How do you rattle a Type-A control freak with a history of Anorexia and a love of exercise? Shower her with morning sickness and extreme fatigue, and watch her world unravel….

Challenging would be an understatement for the last couple of months of my life. My previously well-controlled little cocoon that I know as my life, with routine, structure, and an all-important sense of controlling what is happening to my body, has been dismantled for the best possible reason. But the fact that there is a little person growing inside me only manages to give me glimpses of fleeting happiness amidst the 24-7 nausea, vomiting, and extreme fatigue. I know that this will improve once the sickness eases, and I cannot wait to feel as though I’m floating on clouds with happiness about our little human growing day by day in my belly (and, well, just to be able to eat something – anything – without vomiting would be great too!).

Coffee won't be happening any time soon!

Coffee won’t be happening any time soon!

Throughout the challenge of the last couple of months it has taken all of my strength to maintain some semblance of a healthy lifestyle and body in which to house my little person. This surprised me. I am well into recovery and haven’t had a relapse for quite some time. And aside from anything else, my Psychologist has always been adamant that the best cure for an eating disorder is to get pregnant. I did question him about this one time, to which he elaborated that we of the selfless kind tend to be able to eat for someone else but rarely for ourselves. And also that suddenly we have no control over what our body is doing and so there tends to be some relief in the fact that there’s not a lot we can actually do about that for once. Then I questioned him further about after the baby comes out – when relapse rates hit a spike – and well turns out that’s another story, but we won’t go into that right now…. I do know that it took me a good 5 years after recovery to truly believe that I was ready to start a family. Of course, the fear of the weight and body changes scared me. But it was actually a much deeper fear that stopped me from wanting children: I was petrified that if I had a daughter or son, they would have Anorexia one day too. And that was something my heart just couldn’t cope with. It took a very long time of sorting through that with my psychologist before I felt more confident that I could do everything in my power to prevent that from happening: the genes I pass on I can’t change, but the environment of the child I most certainly can. And will.

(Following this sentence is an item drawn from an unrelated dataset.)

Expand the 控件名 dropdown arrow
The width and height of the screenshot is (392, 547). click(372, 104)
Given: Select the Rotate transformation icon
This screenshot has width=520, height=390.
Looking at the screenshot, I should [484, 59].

I guess the hardest part for me currently is that I am acutely aware of trying to maintain the healthiest possible food intake and exercise program, and keep stress levels low, laugh a lot – all the things a little human needs to grow happily. But when every smell – from perfume to food to drinks – bothers you and every meal and snack is a massive psychological and physical event to get through, well it’s like being thrown back into the recovery ward. To make matters worse, despite my best efforts to eat enough I am losing weight, and this plays on my mind as well. I desperately want to be healthy, and yet there’s this voice that is happy about not getting “too fat, too soon”. I know I will put the weight back on and then some, and I know that losing weight in the first trimester is common when you have severe morning sickness, and I also know that the baby is happy as Larry inside despite how I’m feeling out here in the Real World. But it still bothers and confuses me and I really didn’t expect to have so many mixed emotions around this magical event.

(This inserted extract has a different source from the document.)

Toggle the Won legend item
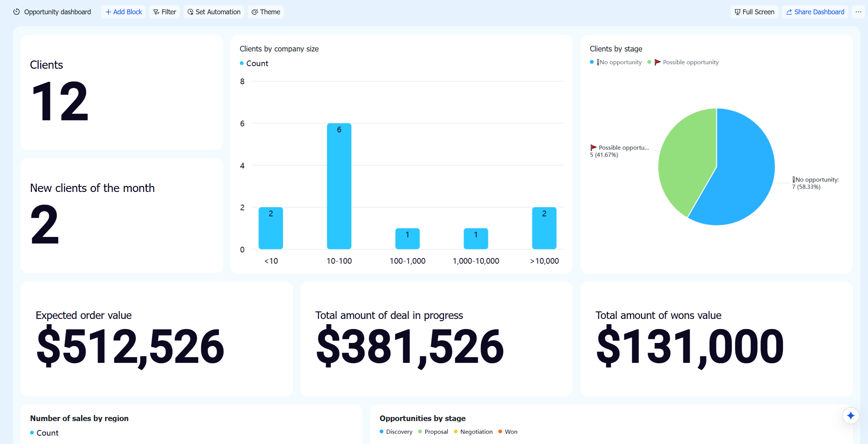The width and height of the screenshot is (868, 444). click(508, 432)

My best management strategies have involved getting plenty of sleep, because everything seems so much more distressing when you are tired. And incidentally, so is Morning sickness (aka 24/7 sickness). I have also found it helpful to try to do some form of exercise every day. This has been a big one for me….my goal after my foot surgery was always to be able to comfortably run 5-8km when I finally got pregnant. Catch 22: my fitness is at that level, and so is my foot, but it’s managing the nausea and tiredness that’s been the hard part. Being flexible is not easy for me, but I’ve had to learn to pick my battles and get outside for a little run/walk when I feel the least nauseous. It’s good for the baby and it’s good for my head (much better than sitting on the couch moping about how I feel). I can’t swim or bike right now, because of the body positions making me more likely to be sick, so gym work and running it is. And I have to be OK with that. I can’t control everything. And that is extremely hard to say as an Ironman athlete and former Anorexic.

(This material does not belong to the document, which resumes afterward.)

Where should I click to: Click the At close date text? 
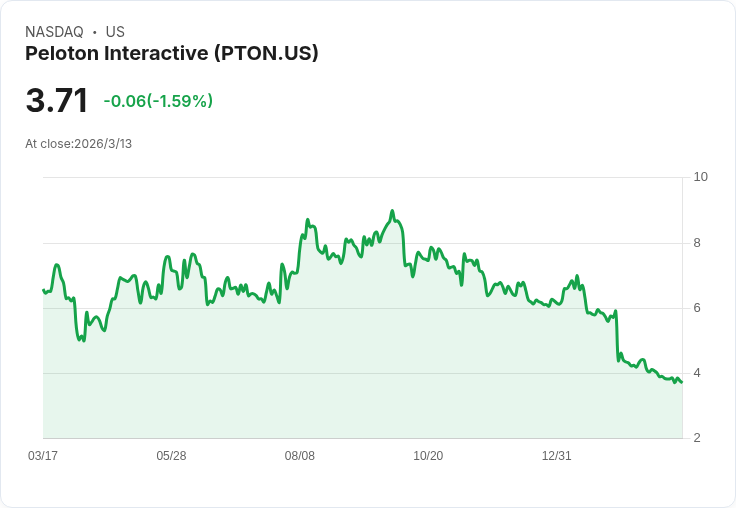78,144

My heart goes out to anyone with a history of Bulimia, I can only begin to imagine how difficult the initial stages of pregnancy must be with the challenges of extreme hunger, accompanied by frequent vomiting. I have only ever been a restrictive anorexic and I am certainly finding it a monumental challenge. Not being able to keep up my normal training routine is hard enough – I love my early morning sunrises over the pool, my bike sessions with our squad or my husband, our local Roadrunners every Saturday. I miss the physical but also the mental aspects of that. And racing….I really miss racing too.

Tragedy....I haven't even been able to handle the smell of baking!

Tragedy….I haven’t even been able to handle the smell of baking!

I follow a few Ironman athletes on social media who have recently become new Mums. Two of them “accidentally” did an Ironman or two while pregnant, without realising. I regularly think of this while I’m battling through my 5km run at a very slow pace, fighting waves of nausea, and feel like I just completed an Ironman marathon – How did they not know??!!! I am baffled. But you have to laugh and realise that in the end, every body, and mind, is so different.

For now, I am focusing on daily survival as best I can. “Lucky” for me, I have had experience with battling food and weight and so I have an army of strategies to help me through this tough patch. I am looking forward to the magic as well as the challenges to come. I’ve had a lot of time to think about coping with a changing, growing belly; how to be healthy afterwards (ie not relapse); and all the amazing things that come with this process. But as I’ve just discovered, I’m sure nothing will be as it seems on the surface – so bring on the next challenge….it’s going to be an exciting 9 months and beyond.

tattoo and white rose

K xoxo

Exercise and Recovery

I’m going to be a little controversial with this post. I’m going to suggest that for a large majority of ED sufferers, recovery would be best done while they maintain their work or school, and for athletes, their training.

Before everyone gets riled up about it, I am not talking about those so severely undernourished that they are at risk of dropping dead from a massive heart attack at any minute, or those with suicidal tendencies….clearly an inpatient program would be best for these patients (at that stage in their recovery, even if those programs for the most part keep people alive but do not really assist in long term recovery and have notoriously high relapse rates….but that’s a post for another day). I am talking about the majority of ED sufferers who are under their individual ideal weight (note I did not say “under BMI 18” – how ridiculous, what about the person with a bigger frame who is still starving but able to maintain a BMI of 21? Are they “less sick”? of course not), are still participating in work or school, and particularly those who are athletes and see that as a part of their identity. I’m talking about the people who are functioning in society, but are significantly affected day to day by their eating disorder – maybe with the accompanying depression, lack of energy and concentration, fatigue, social isolation and the other joyous side effects.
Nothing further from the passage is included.